QuantiFERON-TB Gold Assay for the Diagnosis of Latent Tuberculosis
Published December 2020
By Associate Professor Owen Harris
Interferon Gamma Release Assays (IGRA)s are in vitro blood tests of the cell-mediated immune system. The QuantiFERON-TB Gold (QFT) assay is an IGRA measuring T-cell release of IFN- γ following stimulation by antigens specific to Mycobacterium tuberculosis complex.
The test
The QFT assay consists of four tubes: the negative-control (nil) tube that measures background IFN, a positive control (mitogen) tube with a non-specific stimulant and two antigen tubes (TB1 and TB2) for diagnosis of latent M. tuberculosis infection.
TB1 contains peptides from the specific Mycobacterium tuberculosis antigens ESAT-6 and CFP-10 designed to elicit an immune response from CD4+ T-helper lymphocytes.
TB2 contains an additional set of peptides targeting a cell-mediated immune response from CD8+ cytotoxic T lymphocytes.
The four tubes are filled with a set amount of whole blood and incubated. During incubation, the antigens stimulate lymphocytes to produce interferon, which is measured by an enzyme immunoassay.
Performance
Since there is no gold standard for latent tuberculosis infection (LTBI), sensitivity and specificity are typically estimated using surrogate reference standards.
Sensitivity is estimated among culture-confirmed TB cases, while specificity is estimated among low-risk individuals with no known TB exposure in low-incidence settings.
Use in children
Due to differences in immune function in young children, (<5 years), QuantiFERON-TB Gold is unreliable and should not be used in this age group.
Interpretation of results
According to the manufacturer, the test is interpreted as positive when either antigen tube result is positive (≥0.35 u/l).
The medical literature, supported by case review experience at Clinical labs, indicates that in a low prevalence population, there is a high rate of false positive (non-specific) results when either TB1, TB2 or both are in the low positive range of 0.35 to 0.70 u/l.

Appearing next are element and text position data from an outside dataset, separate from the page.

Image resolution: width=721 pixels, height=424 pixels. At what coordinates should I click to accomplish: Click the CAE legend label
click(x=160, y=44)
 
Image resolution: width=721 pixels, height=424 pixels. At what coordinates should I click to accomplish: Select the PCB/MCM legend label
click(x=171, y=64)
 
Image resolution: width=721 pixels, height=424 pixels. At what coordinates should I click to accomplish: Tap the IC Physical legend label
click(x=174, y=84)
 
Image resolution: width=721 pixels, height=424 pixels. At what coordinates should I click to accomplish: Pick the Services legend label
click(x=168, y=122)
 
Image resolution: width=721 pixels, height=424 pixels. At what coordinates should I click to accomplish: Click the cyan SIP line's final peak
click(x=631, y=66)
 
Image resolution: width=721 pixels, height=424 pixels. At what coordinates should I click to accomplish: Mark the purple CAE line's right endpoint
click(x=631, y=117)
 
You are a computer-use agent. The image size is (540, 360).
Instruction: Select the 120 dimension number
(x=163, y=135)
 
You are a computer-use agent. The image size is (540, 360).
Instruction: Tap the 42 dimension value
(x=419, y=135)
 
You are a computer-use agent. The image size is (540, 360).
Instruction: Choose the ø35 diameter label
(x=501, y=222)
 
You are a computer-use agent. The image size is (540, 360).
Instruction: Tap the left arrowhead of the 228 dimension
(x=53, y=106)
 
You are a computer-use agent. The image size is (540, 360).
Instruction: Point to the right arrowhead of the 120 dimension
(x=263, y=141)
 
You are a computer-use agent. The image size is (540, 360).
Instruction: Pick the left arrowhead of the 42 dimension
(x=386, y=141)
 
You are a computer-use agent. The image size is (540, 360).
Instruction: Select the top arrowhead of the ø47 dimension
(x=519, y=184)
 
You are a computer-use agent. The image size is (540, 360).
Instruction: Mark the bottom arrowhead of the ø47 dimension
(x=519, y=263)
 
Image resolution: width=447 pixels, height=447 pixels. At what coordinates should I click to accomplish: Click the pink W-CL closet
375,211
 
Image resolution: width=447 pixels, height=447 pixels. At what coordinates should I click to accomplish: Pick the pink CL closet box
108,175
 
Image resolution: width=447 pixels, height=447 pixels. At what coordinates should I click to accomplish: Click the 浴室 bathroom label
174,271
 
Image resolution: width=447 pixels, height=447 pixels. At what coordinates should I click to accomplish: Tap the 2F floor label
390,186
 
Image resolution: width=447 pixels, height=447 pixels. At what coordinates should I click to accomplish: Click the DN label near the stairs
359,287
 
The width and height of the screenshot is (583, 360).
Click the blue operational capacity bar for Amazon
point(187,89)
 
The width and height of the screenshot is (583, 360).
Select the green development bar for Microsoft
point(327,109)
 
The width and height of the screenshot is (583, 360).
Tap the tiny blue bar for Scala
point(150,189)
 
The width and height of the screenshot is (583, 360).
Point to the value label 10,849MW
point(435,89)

Results in this range need to be carefully correlated with clinical findings and epidemiological risk before making a diagnosis of latent tuberculosis.

Above image shows calcified nodules in the left upper lobe, consistent with latent tuberculosis.
Indications for treatment of latent tuberculosis
The decision to treat latent TB, to prevent progression to active TB, depends on:
- The pre-test probability, in particular immigrants and expatriates, including health care workers, from countries with a high TB prevalence.
- The risk of progression to active TB: 50% of the lifetime risk of progression occurs within the first 2 years of primary infection. Age-related risks are seen in infants (50%), children (12-25%) and adolescents (10-20%).
- Groups with >5 times risk include patients with HIV infection, children <5 years, patients receiving TNF-α inhibitors, patients with a history of untreated or inadequately treated TB and patients with silicosis, chronic renal failure, leukaemia, lymphoma, or cancer of the upper or lower respiratory tract.
- Groups with 1-5 times risk include patients post gastrectomy, with malnutrition, cigarette smokers, abusers of alcohol and drugs, patients with diabetes mellitus and immunosuppression with agents such as prednisolone (>15 mg daily).
- Efficacy of treatment requires adherence to treatment for up to 9 months. The risk of side effects such as hepatitis (aggravated by age, pre-existing liver disease and alcohol), peripheral neuritis or allergy requires consideration.
A useful reference is Management of tuberculosis: a guide for clinicians, by Denholm JT, Eisen DP, Fox G, McBryde ES, Street A., published by Greenhill Publishing, 2017. ISBN 97890648137979.